Clinical Case Studies
The scaphoid bone is the largest bone of the proximal row of wrist bones and is the most fractured during a fall on outstretched hand injury (FOOSH). If diagnosed and treated early, 90% of acute scaphoid fractures heal with no complications. Delayed diagnosis and treatment can lead to complications including non-union, delayed union, and avascular necrosis. Current diagnostic modalities used to detect a scaphoid fracture include conventional radiograph, CT, magnetic resonance imaging (MRI), bone scintigraphy, and sonograms.
High resolution enables visualization and quantification of both cortical and trabecular density, as well as characterizing the morphology of the fracture site. Visualization of ligament injuries and cartilage degeneration is also possible. Improved imaging, particularly around the bone/metal interface, has the potential to significantly reduce the uncertainties associated with surgery, resulting in improved patient outcomes.
Since late 2019, MARS has been conducting human trials out of the University of Canterbury (see case studies below). We are excited to announce we are moving our human trials into two clinics, one in Christchurch, New Zealand and one in Europe. These scanners will be used to assess real patient situations and provide us with valuable data regarding clinician workflow, before they are introduced into clinics.
Case study one
A 56-year-old-woman, who is right hand dominant, fell onto her outstretched hand hyperextending her wrist. The patient has x-ray radiographs, CT scans, and a cone beam CT (CBCT) scan to assess fracture healing due to ongoing pain and tenderness of her left wrist. The MARS scan was performed seven months post injury.
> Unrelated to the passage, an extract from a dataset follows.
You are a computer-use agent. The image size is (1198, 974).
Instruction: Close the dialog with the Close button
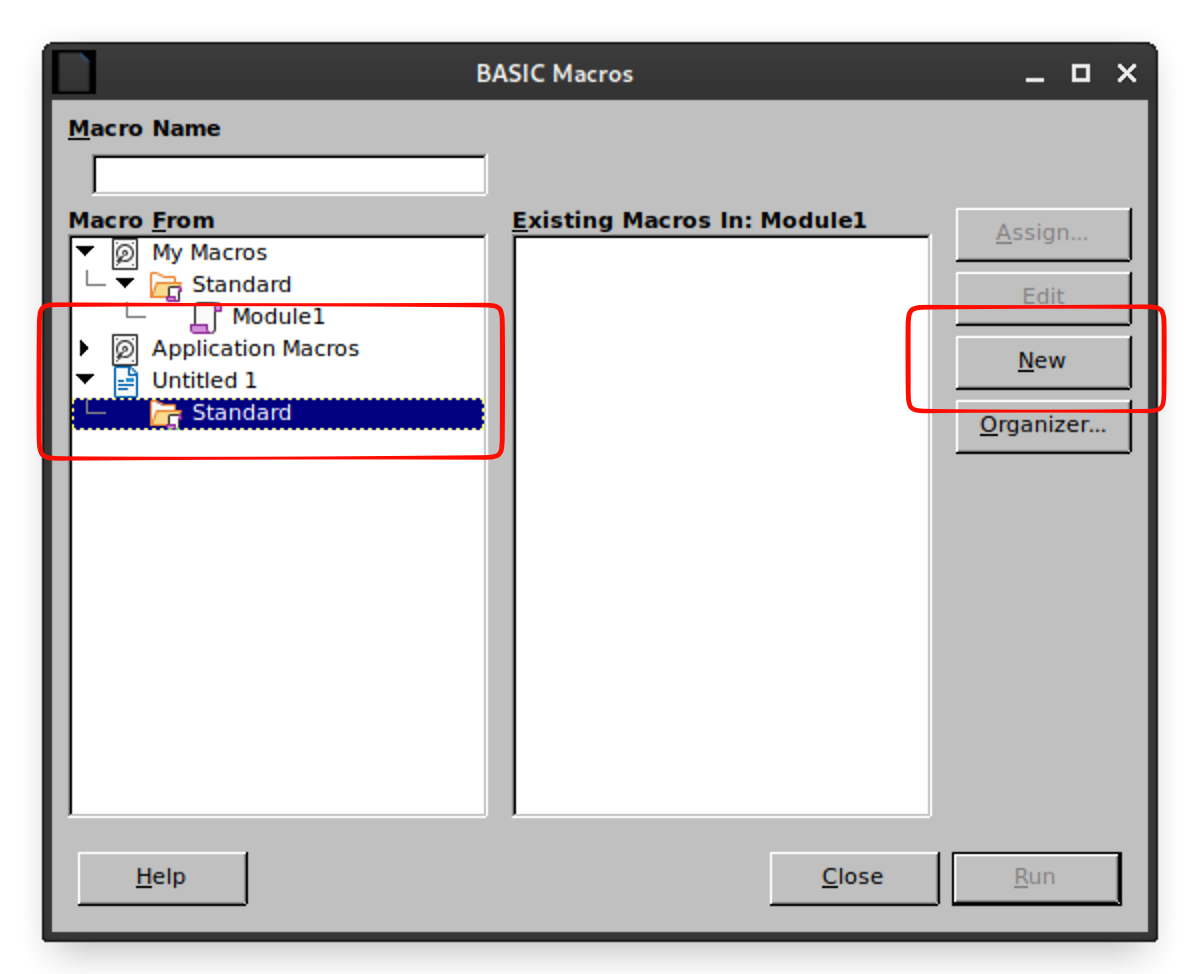click(853, 878)

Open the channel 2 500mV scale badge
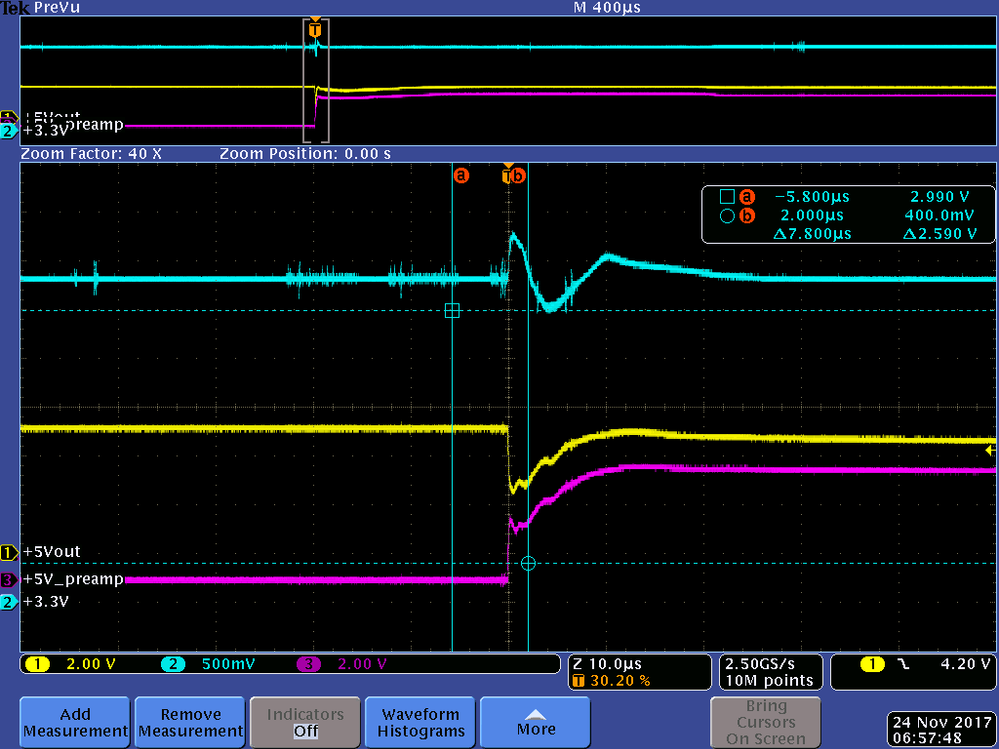tap(208, 664)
Results: The MARS images show a comminuted transverse fracture at the scaphoid waist. Sclerosis was observed at the fracture margin seven months post injury indicating non-union. Sagittal images show collapse at the fracture site with humpback deformity. Proximal pole sclerosis was not observed.
Clinical relevance: The MARS scanner produces high contrast bone detail, as well as assessment of bone density and morphology at the fracture site. This increased level of detail and information can aid in treatment decisions, as well as surgical planning.
Figure Left: Coronal view of the left wrist showing comminuted transverse fracture at the scaphoid waist. Right: Sagittal calcium imaging demonstrates sclerosis of the scaphoid fracture site and humpback deformity. The color code represents the density of the calcium channel.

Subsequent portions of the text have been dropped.